Niçin Varız: Varlığımızı Bir Gaye İçinde Düşünmek

Kendine ‘niçin varım?’ diye sormamış biri var mıdır? Günlük hayatın karmaşası içinde unuttuğumuz veya ertelediğimiz soru derinimizde pusu kurmuş gibi ortaya çıkacağı zamanı bekler. Öyle bir sorudur ki, mebde’ ve meadımıza dair bir cevabı almadan da tatmin olmaz. ‘Niçin varız?’ sorusu bir hades/oluş durumunu ikrar etmiş olmakla zamanlı varlık olmamızdan neşet eder. ‘Bizi kim var etti?’ ile ‘niçin var etti?’ sorusu birbirine eşlik eden iki soru olarak düşüncemizi inşa eder. Bu nedenle sorunun cevabı mebde bilgisini içerecek şekilde verilmelidir: mebde bilgisini içeren bir bilgi meadı da izah eder.

Dinin doğru tariflerinden birisi ‘mebde ve mead yorumu’ olarak dini tariftir. ‘Nereden geldik’ sorusunun cevabını verirken nereye gideceğimizin cevabını öğreniriz. Mebde ve mead arasındaki hayatımız ise cevaba göre şekillenecektir. İnsanın dinden umut ettiği şey budur ve bu nedenle her ne olursa olsun din ile irtibatı kopmuyor.

Kuran-ı Kerim’de konuyla ilgili dikkatimizi çeken ayetlerden birisi insanın yaratılış sebebini izah eden bir ayet olarak okuna gelir Müslümanlar tarafından. ‘Ben insanları ve cinleri bana ibadet etsinler diye yarattım’ buyurulur. ‘Niçin var olduk?’ sorusuna ‘ibadet etmek için’ dediğimizde en azından bir cevabımız vardır. Pek çok Müslüman bunu böyle kabul eder. Acaba Allah’a ibadet insanın varoluşuna bir gaye olarak yeterli midir?
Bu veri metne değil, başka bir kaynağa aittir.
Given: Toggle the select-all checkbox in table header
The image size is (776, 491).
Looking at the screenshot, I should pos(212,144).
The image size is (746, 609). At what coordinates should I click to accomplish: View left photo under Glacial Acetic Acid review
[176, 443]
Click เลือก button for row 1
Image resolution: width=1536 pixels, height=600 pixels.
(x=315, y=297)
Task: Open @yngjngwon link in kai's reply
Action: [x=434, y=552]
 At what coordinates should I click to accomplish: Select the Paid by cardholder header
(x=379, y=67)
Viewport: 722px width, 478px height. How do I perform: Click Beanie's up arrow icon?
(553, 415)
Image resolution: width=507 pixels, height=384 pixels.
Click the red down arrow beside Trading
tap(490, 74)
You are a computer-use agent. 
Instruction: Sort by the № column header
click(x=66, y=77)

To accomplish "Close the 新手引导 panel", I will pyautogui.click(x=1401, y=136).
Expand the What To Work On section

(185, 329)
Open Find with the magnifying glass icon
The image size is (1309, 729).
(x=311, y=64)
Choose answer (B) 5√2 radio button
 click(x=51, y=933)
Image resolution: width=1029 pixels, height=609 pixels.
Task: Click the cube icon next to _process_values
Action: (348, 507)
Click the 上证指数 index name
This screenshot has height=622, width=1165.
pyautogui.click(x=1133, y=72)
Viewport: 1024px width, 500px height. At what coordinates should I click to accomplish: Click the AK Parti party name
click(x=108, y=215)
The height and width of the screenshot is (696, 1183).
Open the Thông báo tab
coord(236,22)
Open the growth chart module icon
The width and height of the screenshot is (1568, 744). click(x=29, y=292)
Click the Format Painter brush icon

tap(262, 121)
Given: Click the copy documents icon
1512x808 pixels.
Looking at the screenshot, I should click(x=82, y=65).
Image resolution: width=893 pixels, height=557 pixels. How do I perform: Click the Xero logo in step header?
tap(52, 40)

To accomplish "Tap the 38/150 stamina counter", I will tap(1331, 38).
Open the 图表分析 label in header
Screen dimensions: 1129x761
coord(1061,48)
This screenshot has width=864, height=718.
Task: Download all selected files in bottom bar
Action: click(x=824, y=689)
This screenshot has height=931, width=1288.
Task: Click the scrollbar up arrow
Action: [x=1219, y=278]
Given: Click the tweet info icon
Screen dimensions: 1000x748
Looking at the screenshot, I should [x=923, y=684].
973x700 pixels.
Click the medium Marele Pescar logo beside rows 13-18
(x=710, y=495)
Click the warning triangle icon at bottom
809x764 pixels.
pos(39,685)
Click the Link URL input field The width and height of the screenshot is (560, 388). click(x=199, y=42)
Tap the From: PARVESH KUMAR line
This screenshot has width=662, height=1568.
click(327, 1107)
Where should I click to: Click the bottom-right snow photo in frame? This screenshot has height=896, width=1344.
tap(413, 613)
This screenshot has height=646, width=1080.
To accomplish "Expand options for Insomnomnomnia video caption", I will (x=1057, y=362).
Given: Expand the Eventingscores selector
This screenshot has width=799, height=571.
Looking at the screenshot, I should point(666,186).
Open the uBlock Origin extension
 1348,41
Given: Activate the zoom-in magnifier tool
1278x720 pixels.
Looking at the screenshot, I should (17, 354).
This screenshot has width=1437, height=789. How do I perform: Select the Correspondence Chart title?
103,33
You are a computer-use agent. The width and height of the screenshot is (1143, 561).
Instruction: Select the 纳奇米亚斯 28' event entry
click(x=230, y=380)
Müslüman metafizikçiler ayet-i kerimenin sorduğumuz sorunun cevabı olmadığını fark ederek başka cevaplar aradı. İbadet varlığın Allah’a boyun eğmesi anlamındaysa bundan bir cevap çıkmaz, aksine böyle bir soru bizi başka sorulara götürür: Allah’a ibadetimiz niçin istensin ki? ‘Gaye’ üzerinde konuşmak gerçekleşmemiş bir kemalden veya yerine gelmemiş bir hacetten söz etmeyi tazammun eder. Allah bir şeye muhtaç mi ki, bizi ibadetle sorumlu tutsun? Bu nedenle ayet-i kerimede beyan edilen gayeyi –şayet gaye ise- ‘teklif’ odaklı bir varlık ve hayat yorumu da kabul edebiliriz. Böyle ise ayet bize temel sorumuz hakkında cevap vermek yerine dikkatimizi nazari ve spekülatif konulardan uzaklaştırarak zaruri işimize vermemizi ister. Müslümanların bir kısmı ‘faydasız ilim’ tabirini çözemeyeceğimiz veya çözdüğümüzde bizi bir yere götürmeyecek nazari veya tikel bilgiler anlamında kullanmışlardır. Bu nedenle söz konusu ayeti soruya cevap olarak değil, o sorunun başka alana tevcihi olarak yorumlamak mümkündür.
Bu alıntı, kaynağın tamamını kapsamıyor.